While there is some discussion regarding tipping I haven't
seen any comments that question whether "freeloading"
leads to a "tragedy of the commons" (I commented on
it a little bit in response to the idea of getting rid
of patents).
I think Spike comments may be right -- that freeloading
might ultimately spell the death of certain bands in
which case it seems that at least some "potential" wealth
may be lost. Whether that will be balanced by tipping
from fans to bands we would never of heard of because
they didn't fit some producer's idea of what would sell
remains to be seen.
I know the Javien folks are working on a micropayment
system. With PayPal being bought out (or selling out)

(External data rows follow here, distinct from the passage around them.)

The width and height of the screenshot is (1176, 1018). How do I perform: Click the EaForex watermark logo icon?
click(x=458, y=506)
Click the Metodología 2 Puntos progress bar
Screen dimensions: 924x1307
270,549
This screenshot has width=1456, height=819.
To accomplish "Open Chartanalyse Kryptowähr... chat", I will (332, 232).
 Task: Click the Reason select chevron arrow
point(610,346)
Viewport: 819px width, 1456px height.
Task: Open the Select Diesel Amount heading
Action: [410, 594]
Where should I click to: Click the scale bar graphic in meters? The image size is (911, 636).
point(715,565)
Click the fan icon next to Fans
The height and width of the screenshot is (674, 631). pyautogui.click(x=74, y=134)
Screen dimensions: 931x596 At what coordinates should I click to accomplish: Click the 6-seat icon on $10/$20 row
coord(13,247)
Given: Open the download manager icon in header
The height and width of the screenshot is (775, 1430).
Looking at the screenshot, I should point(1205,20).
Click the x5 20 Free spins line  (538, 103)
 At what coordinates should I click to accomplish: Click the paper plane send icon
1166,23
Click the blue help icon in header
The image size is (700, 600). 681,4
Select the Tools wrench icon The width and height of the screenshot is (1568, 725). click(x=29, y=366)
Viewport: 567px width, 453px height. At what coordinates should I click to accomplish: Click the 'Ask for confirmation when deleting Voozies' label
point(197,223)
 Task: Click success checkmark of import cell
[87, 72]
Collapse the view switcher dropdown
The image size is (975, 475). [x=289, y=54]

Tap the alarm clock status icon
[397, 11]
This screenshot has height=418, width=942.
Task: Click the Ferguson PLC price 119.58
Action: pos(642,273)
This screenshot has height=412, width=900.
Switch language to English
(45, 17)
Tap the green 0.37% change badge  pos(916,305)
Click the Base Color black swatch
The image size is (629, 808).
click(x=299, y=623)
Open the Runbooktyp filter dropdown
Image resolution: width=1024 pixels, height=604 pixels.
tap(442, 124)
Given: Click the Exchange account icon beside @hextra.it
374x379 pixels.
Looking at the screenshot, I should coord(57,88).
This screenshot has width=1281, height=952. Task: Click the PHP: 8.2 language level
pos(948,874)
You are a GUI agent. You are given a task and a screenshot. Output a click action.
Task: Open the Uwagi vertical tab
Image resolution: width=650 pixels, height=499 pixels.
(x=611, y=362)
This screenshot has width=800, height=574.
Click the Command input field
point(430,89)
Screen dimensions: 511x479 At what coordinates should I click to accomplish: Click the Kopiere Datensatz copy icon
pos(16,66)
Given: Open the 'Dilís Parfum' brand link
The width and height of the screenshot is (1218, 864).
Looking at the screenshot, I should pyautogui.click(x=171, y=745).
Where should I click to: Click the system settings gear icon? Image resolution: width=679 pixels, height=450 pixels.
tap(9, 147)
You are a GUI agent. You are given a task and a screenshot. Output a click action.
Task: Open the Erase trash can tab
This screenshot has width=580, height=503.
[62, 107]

the question will be whether enough groups get it together
to allow tipping to occur using something like the Javien
software. It seems logical that what is needed is a
enhanced-MP3 format that would point you at the sites
and allow you to do the tipping. As I said previously
you want to make the barriers for this really low
(e.g. the software asks me to do my tipping once a
week or once a month based on my playlist records).
I seem to have heard of there being "tipping" sites that
already exist -- have any of them tied into players yet?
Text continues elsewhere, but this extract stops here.